Paupérisation des copropriétés immobilières : les propositions de la commission d’enquête sénatoriale
La commission d’enquête sénatoriale sur la paupérisation des copropriétés immobilières fait une série de recommandations afin de juguler un phénomène décrit comme "l’angle mort" des politiques en matière de logement.
Constituée en février dernier, la commission d’enquête sénatoriale présidée par la sénatrice du Pas-de-Calais Amel Gacquerre a mené à terme ses travaux dans un contexte "très chargé", reconnaît l’élue. Avec une feuille de route simple : mieux connaître le phénomène de la paupérisation des copropriétés immobilières pour ensuite mieux le combattre.
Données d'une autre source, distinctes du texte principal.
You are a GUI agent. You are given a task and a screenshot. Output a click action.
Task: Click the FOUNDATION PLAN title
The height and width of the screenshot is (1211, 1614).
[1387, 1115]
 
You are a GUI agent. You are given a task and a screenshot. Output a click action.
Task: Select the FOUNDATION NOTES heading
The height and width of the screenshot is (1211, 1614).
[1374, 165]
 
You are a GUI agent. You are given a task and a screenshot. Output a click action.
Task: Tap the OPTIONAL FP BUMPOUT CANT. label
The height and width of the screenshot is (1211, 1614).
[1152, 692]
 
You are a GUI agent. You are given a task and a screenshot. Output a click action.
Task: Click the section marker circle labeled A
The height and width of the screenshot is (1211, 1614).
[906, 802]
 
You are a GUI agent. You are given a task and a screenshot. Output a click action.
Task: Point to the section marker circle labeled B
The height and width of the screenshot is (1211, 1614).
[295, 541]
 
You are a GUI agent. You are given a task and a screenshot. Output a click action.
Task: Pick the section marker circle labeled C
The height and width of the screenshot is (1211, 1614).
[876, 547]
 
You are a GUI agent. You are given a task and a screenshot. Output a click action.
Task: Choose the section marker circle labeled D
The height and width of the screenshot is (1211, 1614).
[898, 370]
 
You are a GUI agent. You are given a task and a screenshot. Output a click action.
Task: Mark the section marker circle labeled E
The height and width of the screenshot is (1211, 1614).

La dernière réforme en date de la loi de 1965 sur les copropriétés remonte à 2014. Un recul plus que suffisant pour dresser un état des lieux circonstancié de ces objets juridiques considérés comme "l’angle mort" des politiques publiques en matière de logement. Premier constat, "le phénomène touche l’ensemble du territoire", explique Amel Gacquerre, les territoires ruraux autant que les grandes métropoles, et tend à s’accentuer rapidement dès lors qu’il s’installe dans une copropriété.
Il existe à ce jour 10 millions de logements en copropriété en France, relève la rapporteure Marianne Margaté (sénatrice de Seine-et-Marne), dont 1 million de copropriétés modestes, voire très modestes. Et si l’Anah en répertoriait près de 900.000 en 2023, 300.000 ne sont cependant pas immatriculées au registre national (RNIC). "Or tout laisse à penser que ce sont les plus petites et les moins bien gérées sur lesquelles nous avons le moins d’information." La Banque des Territoires avance pour sa part le chiffre de 215.000 copropriétés ayant un montant d’impayés d’au moins 20% de leur budget annuel. Des données auxquelles s’ajoutent les 90.000 copropriétés qui n’auraient pas approuvé leurs comptes depuis plus de 2 ans et les quelque 23.000 qui ne l’auraient fait depuis plus de 5 ans.
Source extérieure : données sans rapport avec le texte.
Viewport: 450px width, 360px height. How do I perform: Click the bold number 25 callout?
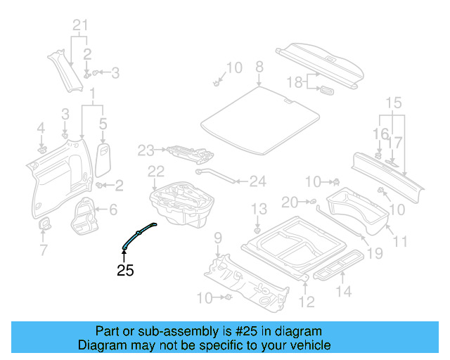[125, 269]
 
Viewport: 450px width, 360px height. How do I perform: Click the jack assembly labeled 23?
[187, 151]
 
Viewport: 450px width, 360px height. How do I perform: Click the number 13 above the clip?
[259, 209]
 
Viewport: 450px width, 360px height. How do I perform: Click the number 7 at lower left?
[43, 250]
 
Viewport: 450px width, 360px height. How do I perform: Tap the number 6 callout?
[113, 209]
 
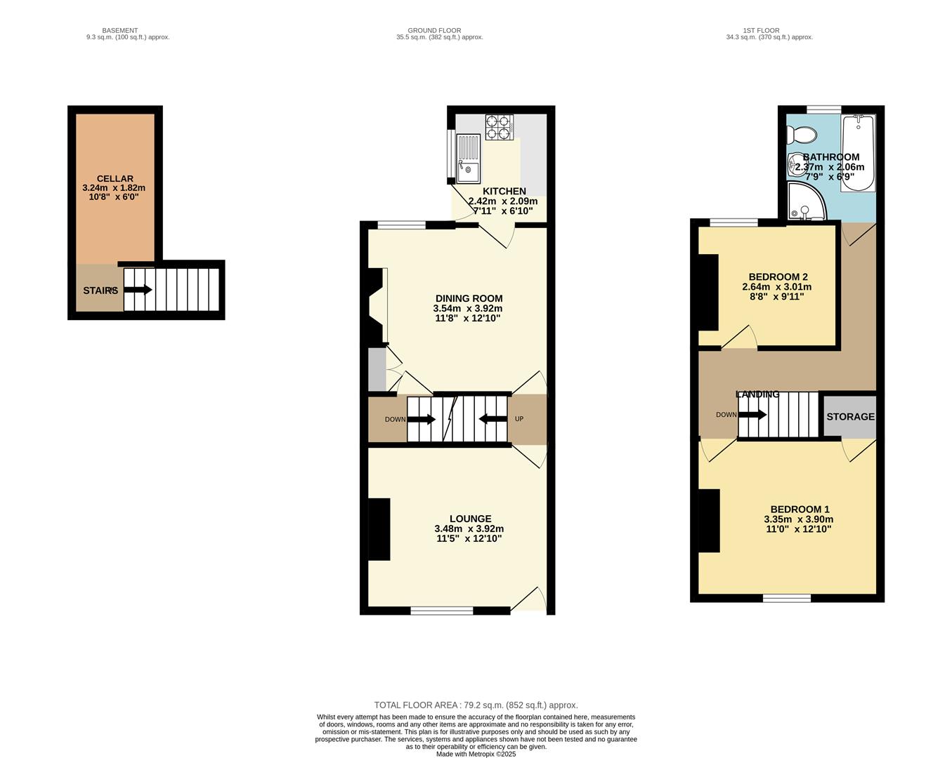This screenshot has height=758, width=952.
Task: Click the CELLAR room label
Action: [115, 179]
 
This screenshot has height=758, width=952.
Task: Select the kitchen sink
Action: [468, 158]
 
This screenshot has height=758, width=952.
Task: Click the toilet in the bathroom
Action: [801, 133]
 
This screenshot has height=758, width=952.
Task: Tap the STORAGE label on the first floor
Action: [850, 416]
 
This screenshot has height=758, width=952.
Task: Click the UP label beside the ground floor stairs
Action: [519, 419]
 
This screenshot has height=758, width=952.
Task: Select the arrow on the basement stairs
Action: [138, 289]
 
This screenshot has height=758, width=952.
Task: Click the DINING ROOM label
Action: [469, 298]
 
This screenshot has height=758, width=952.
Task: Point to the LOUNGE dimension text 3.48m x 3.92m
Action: [469, 529]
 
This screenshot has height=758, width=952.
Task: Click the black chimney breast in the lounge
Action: [379, 529]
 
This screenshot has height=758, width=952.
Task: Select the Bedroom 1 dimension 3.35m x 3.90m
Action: [799, 519]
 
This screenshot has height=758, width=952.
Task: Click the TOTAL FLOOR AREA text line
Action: [476, 705]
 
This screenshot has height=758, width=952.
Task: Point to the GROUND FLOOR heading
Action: [434, 31]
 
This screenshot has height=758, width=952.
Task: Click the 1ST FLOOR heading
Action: [761, 31]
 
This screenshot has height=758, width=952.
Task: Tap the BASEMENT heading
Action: [120, 31]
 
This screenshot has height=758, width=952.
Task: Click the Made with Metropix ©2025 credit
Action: [476, 754]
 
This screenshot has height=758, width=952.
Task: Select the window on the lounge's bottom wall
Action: [441, 611]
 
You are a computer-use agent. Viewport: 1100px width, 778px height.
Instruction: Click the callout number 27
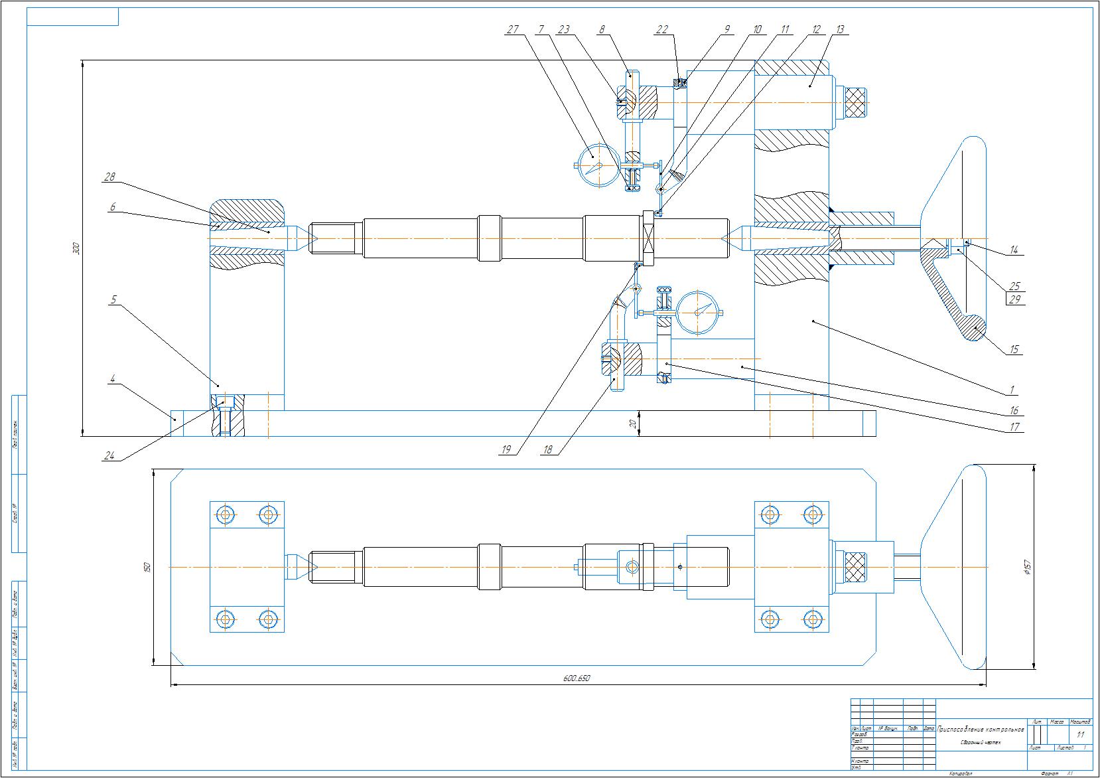click(512, 29)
Les facteurs qui entraînent cette paupérisation des copropriétés sont multiples, depuis le vieillissement des immeubles en passant par les difficultés des copropriétaires eux-mêmes, dont un pourcentage non négligeable vit sous le seuil de pauvreté. Dès lors, la dégradation des copropriétés est décrite comme un engrenage, entre impayés, conflits de gestion, augmentation des charges ou encore absence de travaux d’entretien. C’est cette "spirale de la paupérisation" que les sénateurs entendent juguler à travers une série de recommandations autour de trois thématiques distinctes.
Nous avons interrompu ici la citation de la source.